A new study by Schaller Consulting finds that the number of passengers transported by TNCs increased by 37 percent between 2016 and 2017 and is leading to increased traffic congestion in urban centers. The majority of TNC trips are concentrated in nine large metropolitan areas and also take the place of other non-auto forms of transportation (assuming they would have occurred at all). In fact, combined TNC and taxi passengers are expected to surpass local bus ridership by the end of this year. All of these impacts mean that TNCs—even taking shared-ride trips into account—put 2.6 new vehicle miles on city roadways for each mile of personal vehicle driving removed, a 160 percent increase.
Mobility Lab also weighed in with concerns over this rise in TNC usage in cities. They worry that TNCs may cause cities to defer needed improvements to their transit systems, assuming the former will solve the problem. Second, TNCs are lobbying to avoid regulation and to dictate transportation policy, much like automakers did decades ago. Based on the story of the rise of the automobile over the past hundred years, we know that cities must step in to regulate TNCs in order to meet their own transportation goals and implement their vision for their future.
The Schaller study does offer some worthy suggestions for sound policies that cities can pursue around TNC regulations that will reduce traffic. TNC trip fees that are high enough (albeit not yet politically viable)—perhaps $50 per hour in Manhattan, for example—would play a role in reducing the number of TNC vehicles. More holistic pricing affecting all vehicles—clearly what the TNC providers would prefer over special fees levied on their passengers—are even less politically viable, the study notes.

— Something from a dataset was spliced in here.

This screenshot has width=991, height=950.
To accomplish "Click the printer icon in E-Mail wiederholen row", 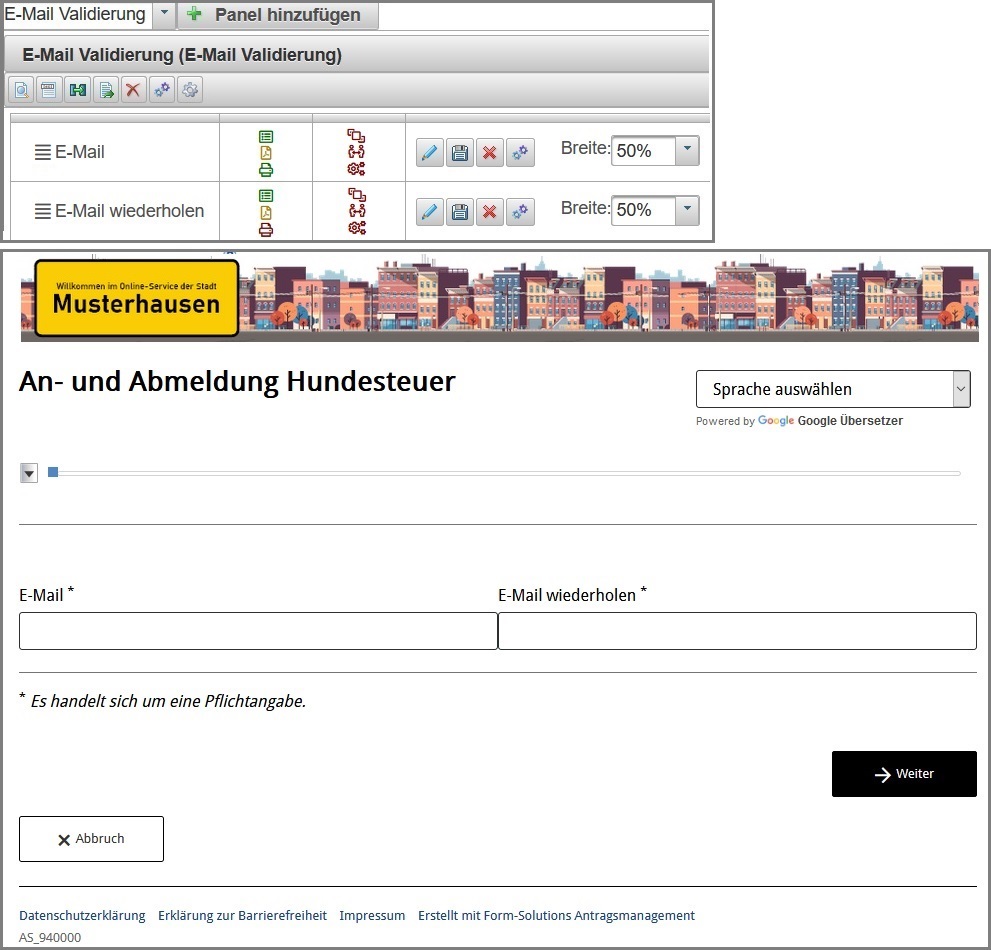I will [x=266, y=229].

A useful report for cities considering trip fees and taxes on TNCs is a new Eno Center for Transportation report that looks at the practices of seven U.S. cities and twelve states. They suggest that this mode of transportation should not be treated as an exception to the norm around taxation. Instead they advocate for TNCs—as a now established presence within the transportation system—being integrated into the transportation system as a whole.

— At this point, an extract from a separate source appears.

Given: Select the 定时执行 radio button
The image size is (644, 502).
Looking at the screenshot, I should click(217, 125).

Beyond fees, the Schaller report discusses other tools to manage the additional traffic caused by increased TNC and taxi use. For example, bus lanes and traffic signal timing can help manage traffic in congested city centers. More critically, cities can mitigate traffic by:
- Discouraging personal vehicle use in congested areas via parking supply regulation or access restrictions at certain times of the day;
- Setting space-efficiency requirements for fleet-operated vehicles like TNCs and taxis, such as prioritizing high capacity transit, capping fleet vehicles, or mandating passenger occupancy levels; and
- Providing frequent high-capacity transit service.
Limiting access to TNCs isn’t necessarily the answer to reducing traffic congestion. With proper incentives, TNCs can fill an important gap as first mile, last mile connections to public transit, resulting in increased ridership of the latter. These two pieces of our transportation system can indeed coexist together well.
Further, as SSTI discussed in a previous SSTI blog post, new research shows that TNCs are invading auto-access deserts, serving disadvantaged lower-income populations, and offering an alternative to a taxi industry that may be seen as discriminatory. TNCs have the potential to increase equitable access to the destinations of daily life for residents in all locations and of all backgrounds.
Other commenters have noted that individuals, often low income and without a credit card and/or smartphone, are not able to use TNCs. Then it is not surprising that a UC Davis study found that those with a college education use TNCs at a rate double that of non college-educated people. Cities concerned about questions of equity can work with TNCs to ensure they are truly accessible to all, including the unbanked.
TNCs have the potential to occupy a symbiotic location within our transportation system—but their potential to increase traffic congestion, vehicle miles traveled, and problems with equal access within urban areas must be addressed. The challenge of TNCs, according to some observers, is that it is backwards to think that an auto-centric, internal combustion engine approach to traffic and mobility is the correct solution to our transportation needs well into the 21st century. It is critical at we not repeat the transportation planning mistakes of the 20th century.
Brian Lutenegger is a Program Associate at Smart Growth America.